Maintenance tips for helical gear pumps, AODD pumps and skids to keep them running longer.
Zee Mechanical Solutions

Over the past 20-plus years in this industry, there have been many modifications to pumping equipment. Some have been extensive, and others have been simple modifications that saved time and money.   

Modifications for Gear Pumps

Transportation trucks often haul a variety of products—anything from crude oil to saltwater to diesel fuel. Transportation trucks in the Southwestern United States are typically powered by power takeoff (PTO) driven helical gear pumps. To understand this modification, users should understand how the helical gear pump works. Fluid enters through the suction port and travels around and between the gears in the housing. At the same time, the fluid being pumped is lubricating the bushings that the shaft rides in on. While there are several options of materials for the bushings, sometimes they are not feasible.

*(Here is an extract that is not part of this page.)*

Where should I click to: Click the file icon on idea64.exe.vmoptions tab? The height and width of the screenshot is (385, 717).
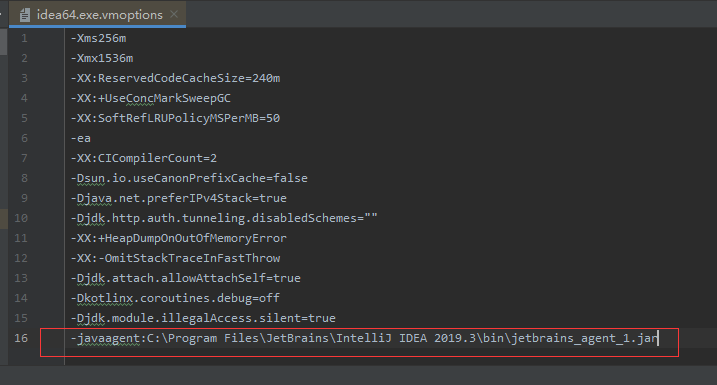pyautogui.click(x=25, y=15)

When the end user is operating steel shafts with bronze bushings, the simple modification is for grease zerks to be installed at each bushing. This allows the end user to grease the bushings when they are pumping a nonlubricating fluid, such as saltwater. Without some sort of lubrication, the shafts would gall to the bushings or cause the pump to have premature wear and see extreme temperatures that damage the bushings. Aftermarket service providers have seen success with this modification.

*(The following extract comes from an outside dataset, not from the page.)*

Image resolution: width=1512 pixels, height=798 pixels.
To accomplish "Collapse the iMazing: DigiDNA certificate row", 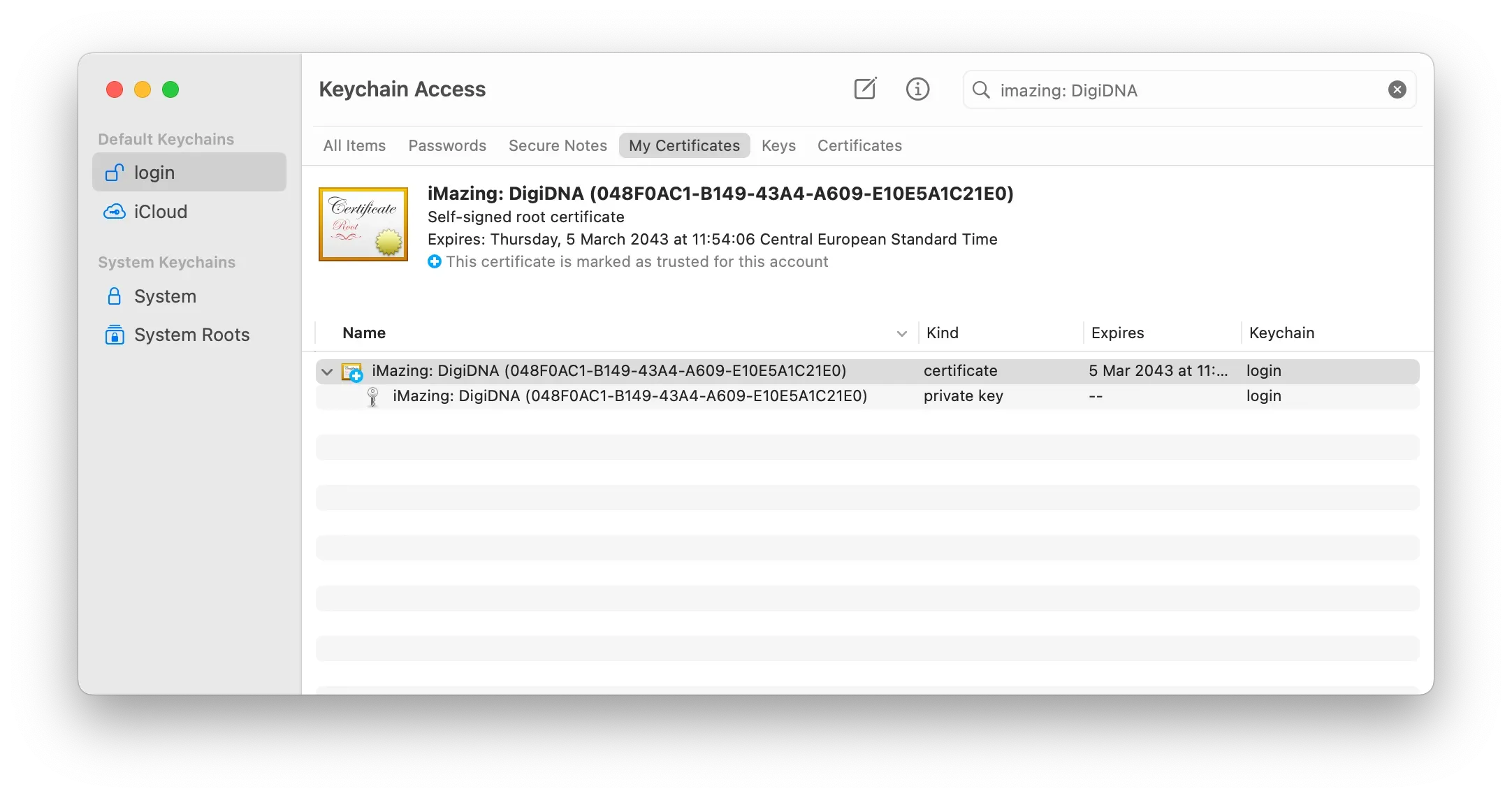I will coord(327,371).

Simple AODD Pump Modifications

Another simple modification is for air-operated double diaphragm (AODD) pumps. One issue is chemical and temperature attack on the balls of the pumps. This causes swelling, and the balls stick in the manifolds on the suction and discharge side. The diaphragms are not affected in the same way the balls are as they are flat, and the shaft is moving them back and forth. The balls are moving up and down with the fluid, and they tend to get stuck when the pressure reaches the swollen ball.

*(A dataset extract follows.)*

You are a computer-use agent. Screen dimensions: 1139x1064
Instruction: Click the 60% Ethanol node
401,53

The modification is to change out the ball material. A good option for an oilfield, and some industrial customers, has been polytetrafluoroethylene (PTFE). PTFE is not always a good option in some applications as it is considered “nonforgiving” since it is inflexible, unlike Buna, Santoprene, Viton, Geolast, Hytrel and other soft rubber materials. PTFE is a great alternative material for the four balls in the pump. It is less likely to swell and get stuck in the manifold. Even though PTFE may not work for all applications, it will work in quite a few different applications where PTFE is compatible with the pumped materials.

Simple Modifications for Skids

With Environmental Protection Agency (EPA) and Occupational Safety and Health Administration (OSHA) regulations being strict in the industrial and oilfield divisions, every drop of fluid on the ground creates a huge issue. Even with drip pans, users still must clean out and move the leaked product somewhere else. This typically results in the use of oil absorbent rags/towels, absorbent materials sprinkled on the skid or some other form of removal of the leaked product. Building a removable drip pan that can be easily removed allows the end user to empty the leaked product into a containment bucket for safe disposal off-site. This reduces the amount of waste and the additional cleanup required. The removable drip pan also allows the user to be in control of how they discard the leaked material and allows for a quicker cleanup of the site. In turn, this will allow the end user to stay in compliance with EPA and OSHA.